Monday, March 11, 2013

5 days till Half

Last week's schedule didn't quite go as planned. 

                      Plan                       Actual
Sunday -       Strength             Pilates.  Nice easy start.
Monday -      Intervals            Rest - My knee hurts.  Not a good time for intervals.
Tuesday -      Rest                  Rest
Wednesday - 4 miles              It's snowing!  I can't make it to the gym but I have a race in
                                               a week.  Panic and do a 10 mile run on my treadmill.
Thursday -    8 miles              PM training session and 30 min on elliptical.  Knee isn't feeling so hot.
Friday -        Strength             Rest - Knee achy.
Saturday -    7 miles               Rest again.  My knee feels better but I'm resting so I can have a good
                                               workout Sunday.

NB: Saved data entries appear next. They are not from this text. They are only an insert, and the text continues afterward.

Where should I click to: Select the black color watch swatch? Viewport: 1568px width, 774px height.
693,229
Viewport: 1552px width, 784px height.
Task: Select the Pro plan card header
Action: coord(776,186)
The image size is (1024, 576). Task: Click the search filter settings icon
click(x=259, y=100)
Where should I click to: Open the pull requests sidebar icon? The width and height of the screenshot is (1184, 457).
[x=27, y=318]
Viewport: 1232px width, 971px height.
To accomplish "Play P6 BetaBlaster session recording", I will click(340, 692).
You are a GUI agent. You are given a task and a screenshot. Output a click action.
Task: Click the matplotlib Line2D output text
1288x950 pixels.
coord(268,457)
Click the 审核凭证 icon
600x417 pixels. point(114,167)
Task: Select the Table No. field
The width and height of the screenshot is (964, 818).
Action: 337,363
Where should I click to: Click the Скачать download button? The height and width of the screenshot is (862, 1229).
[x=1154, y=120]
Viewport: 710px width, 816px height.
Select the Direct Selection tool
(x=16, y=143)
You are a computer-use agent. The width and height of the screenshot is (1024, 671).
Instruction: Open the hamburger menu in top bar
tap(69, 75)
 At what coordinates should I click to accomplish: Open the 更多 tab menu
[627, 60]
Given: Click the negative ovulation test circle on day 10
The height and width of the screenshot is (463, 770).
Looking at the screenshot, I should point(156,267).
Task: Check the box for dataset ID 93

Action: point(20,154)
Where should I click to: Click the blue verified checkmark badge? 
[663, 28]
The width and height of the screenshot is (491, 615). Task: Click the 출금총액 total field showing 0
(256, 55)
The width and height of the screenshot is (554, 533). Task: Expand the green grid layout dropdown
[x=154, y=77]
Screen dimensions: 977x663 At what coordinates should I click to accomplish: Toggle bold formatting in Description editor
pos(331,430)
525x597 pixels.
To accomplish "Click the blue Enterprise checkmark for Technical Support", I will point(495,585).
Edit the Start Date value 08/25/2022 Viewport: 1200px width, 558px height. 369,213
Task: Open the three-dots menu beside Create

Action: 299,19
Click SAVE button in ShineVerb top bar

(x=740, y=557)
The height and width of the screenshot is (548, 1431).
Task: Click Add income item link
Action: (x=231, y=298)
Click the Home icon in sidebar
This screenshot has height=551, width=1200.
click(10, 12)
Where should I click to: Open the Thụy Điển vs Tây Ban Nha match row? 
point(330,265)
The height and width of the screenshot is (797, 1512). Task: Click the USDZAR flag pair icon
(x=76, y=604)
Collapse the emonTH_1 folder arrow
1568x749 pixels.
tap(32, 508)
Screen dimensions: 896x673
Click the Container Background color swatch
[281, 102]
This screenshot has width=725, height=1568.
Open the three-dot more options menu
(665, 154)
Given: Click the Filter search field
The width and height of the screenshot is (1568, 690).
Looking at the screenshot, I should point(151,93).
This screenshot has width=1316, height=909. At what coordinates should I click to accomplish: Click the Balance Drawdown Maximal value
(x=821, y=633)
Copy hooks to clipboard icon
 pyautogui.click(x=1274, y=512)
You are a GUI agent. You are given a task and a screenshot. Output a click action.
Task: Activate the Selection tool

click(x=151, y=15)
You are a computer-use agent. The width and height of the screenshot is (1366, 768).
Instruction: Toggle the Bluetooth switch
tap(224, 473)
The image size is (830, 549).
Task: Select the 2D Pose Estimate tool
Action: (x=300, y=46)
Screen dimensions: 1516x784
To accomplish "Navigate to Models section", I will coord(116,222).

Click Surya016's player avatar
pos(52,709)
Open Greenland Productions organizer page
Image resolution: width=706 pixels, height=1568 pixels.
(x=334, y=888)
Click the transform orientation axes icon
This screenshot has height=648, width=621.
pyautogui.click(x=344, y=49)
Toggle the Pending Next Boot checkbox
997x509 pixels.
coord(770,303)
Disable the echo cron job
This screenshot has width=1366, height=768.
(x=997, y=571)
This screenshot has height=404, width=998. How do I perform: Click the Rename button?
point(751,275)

Not such a great week.  My knee started bugging me a little the previous week and hasn't really recovered 100% So its dominating my workouts (or lack thereof).  Yesterday, I did Body Pump and 30 min. on the elliptical but it's going to be an easy week.  I'm following the training plan for the Nike Women's Half in April but I don't plan to do ANY running this week leading up to the Rock 'n Roll half-marathon on Saturday because of what's happening with my knee.  My friend and I are taking a nice, easy approach to this race but I don't want to take any chances.  The only other workout I have planned this week is a personal training session and some cardio (elliptical) on Wednesday.  Fingers crossed my knee feels okay but Saturday.